OCA is mainly metabolized by OCA combined with glycine or taurine in the liver and excreted into the bile. These conjugates are absorbed through the small intestine and then circulate enterohepatically.16 The main active metabolites are Glyco-OCA and Tauro-OCA.17 The AUC0-∞ of OCA could not be calculated completely because OCA is subject to enterohepatic circulation, the PK parameters of the active metabolites, Glyco-OCA and Tauro-OCA were used as supporting data in this study. The PK results showed that the test drug had similar PK characteristics to the reference drug, and overlapped with the drug-time curve of the reference drug, with similar trends under fasting and fed conditions. The BE results proved that the test drug was equivalent to the reference drug in fasting group and fed group. Moreover, food had an influence on the PK of the OCA. The AUC0-t of the test drug, and AUC0-t, AUC0-∞ of the reference drug in the fed group were higher than that of the fasting group, and the Tmax of OCA were lower, which explained why food may increase the absorption of OCA.

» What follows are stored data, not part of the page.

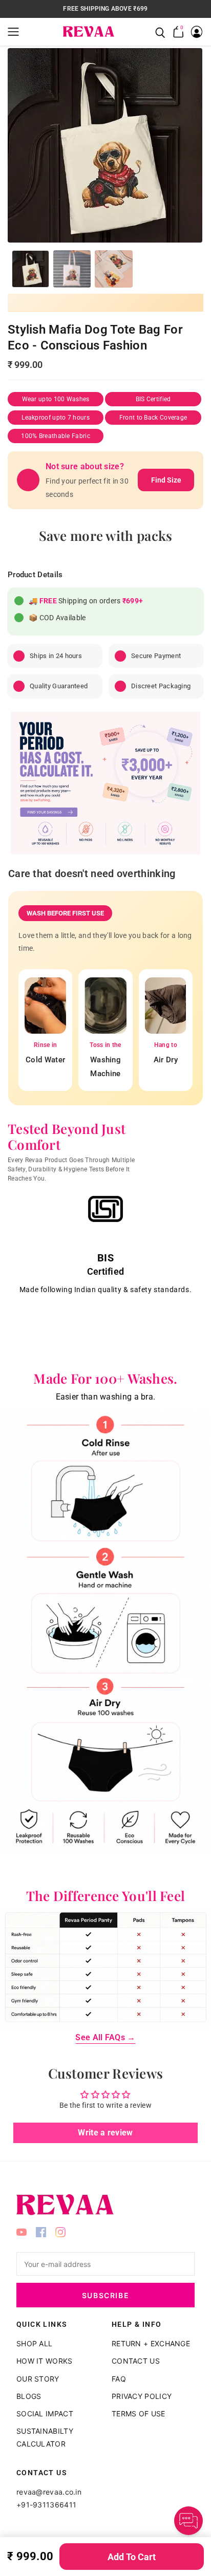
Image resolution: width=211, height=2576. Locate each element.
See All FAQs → (105, 2037)
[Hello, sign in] (196, 31)
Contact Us (41, 2473)
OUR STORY (37, 2378)
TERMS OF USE (138, 2413)
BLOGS (28, 2396)
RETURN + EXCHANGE (151, 2343)
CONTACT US (136, 2360)
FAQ (119, 2378)
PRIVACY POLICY (142, 2396)
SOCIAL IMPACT (44, 2413)
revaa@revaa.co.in (48, 2491)
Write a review (105, 2132)
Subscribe (105, 2295)
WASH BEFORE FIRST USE (65, 913)
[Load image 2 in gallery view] (72, 269)
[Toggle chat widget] (188, 2520)
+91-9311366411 (46, 2504)
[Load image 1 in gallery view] (30, 269)
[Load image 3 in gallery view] (113, 269)
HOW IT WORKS (44, 2360)
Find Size (166, 480)
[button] (16, 31)
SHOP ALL (34, 2343)
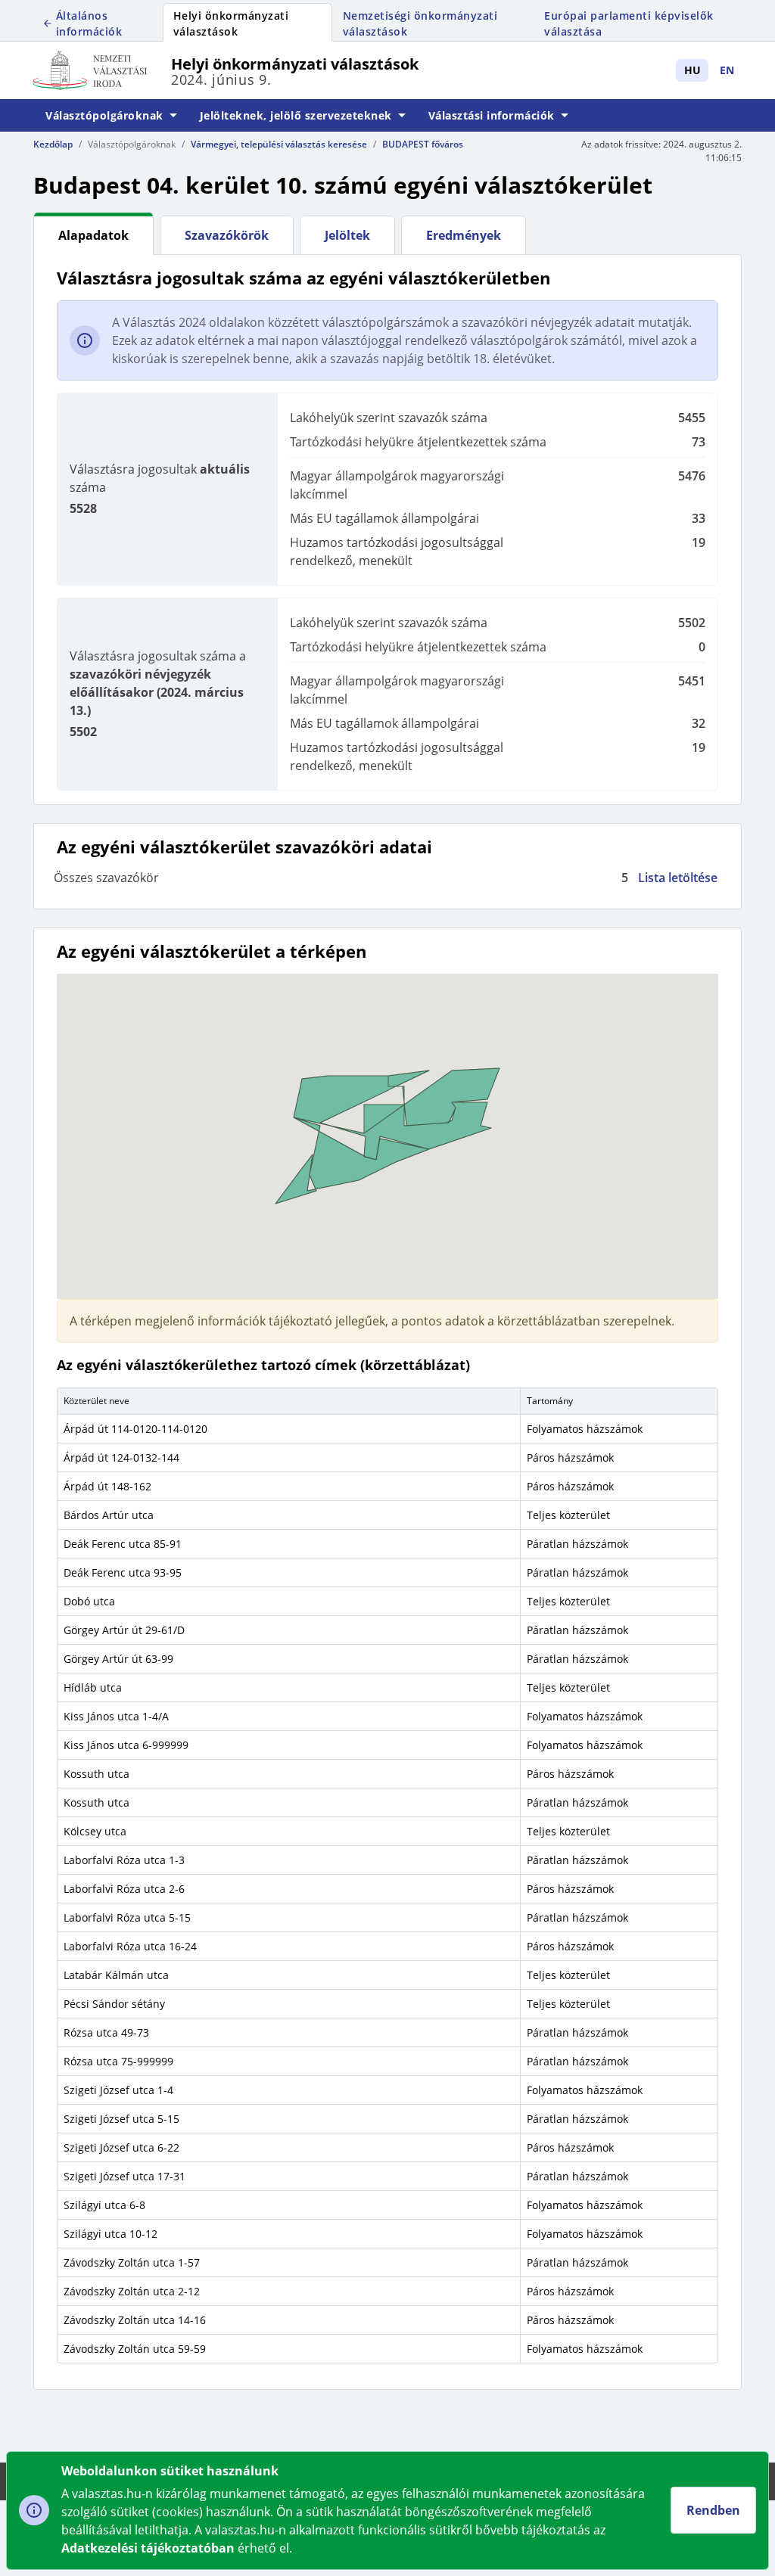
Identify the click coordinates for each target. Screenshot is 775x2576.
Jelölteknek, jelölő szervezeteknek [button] (296, 115)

As for safety, the main ADRs occurred in the subjects taking 10 mg of OCA tablets (test or reference drug) under fasting condition were pruritus (7 cases), low high-density lipoprotein cholesterol (6 cases), while the main ADRs in the fed group were low high-density lipoprotein cholesterol (9 cases) and elevated bilirubin (5 cases). These main ADRs were consistent with those reported in previous studies.18–20 Comparing the incidence of ADRs between reference drug and test drug in the fasting and fed groups, there was no significant difference in the incidence between the two drugs, indicating that the safety of the two drugs was similar.

Conclusion

In this paper, we successfully verified that the test preparation is BE to the reference preparation in Chinese healthy subjects under both fasting and fed conditions. We also determined that food may affect the PK profiles of the two drugs. In addition, both preparations were safe with no serious or unexpected ADRs.

Data Sharing Statement

The raw data of this study will not be shared because of agreements.

Ethical Approval

This study was approved by the Medical Ethics Committee of the Third Xiangya Hospital of Central South University and was performed according to the ethical standards laid down in the 1964 Declaration of Helsinki.

Informed Consent

Informed consent was obtained by all individual participants included in the study.

Acknowledgments

This study was supported by the Nanjing Zhengda Tianqing Pharmaceutical Co., Ltd., the National Natural Science Foundation of China (No.81673519 and No. 81803639) and National major new drug creation project of China (No.2020ZX09201010).

Author Contributions

All authors contributed to data analysis, drafting and revising of the article, gave final approval of the version to be published, agreed on the journal to which the article was submitted and agreed to be accountable for all aspects of the work.

Disclosure

Hai-Tao Yu is an employee of Nanjing Chia Tai Tianqing Pharmaceutical Co., Ltd. The authors report no other potential conflicts of interest in this work.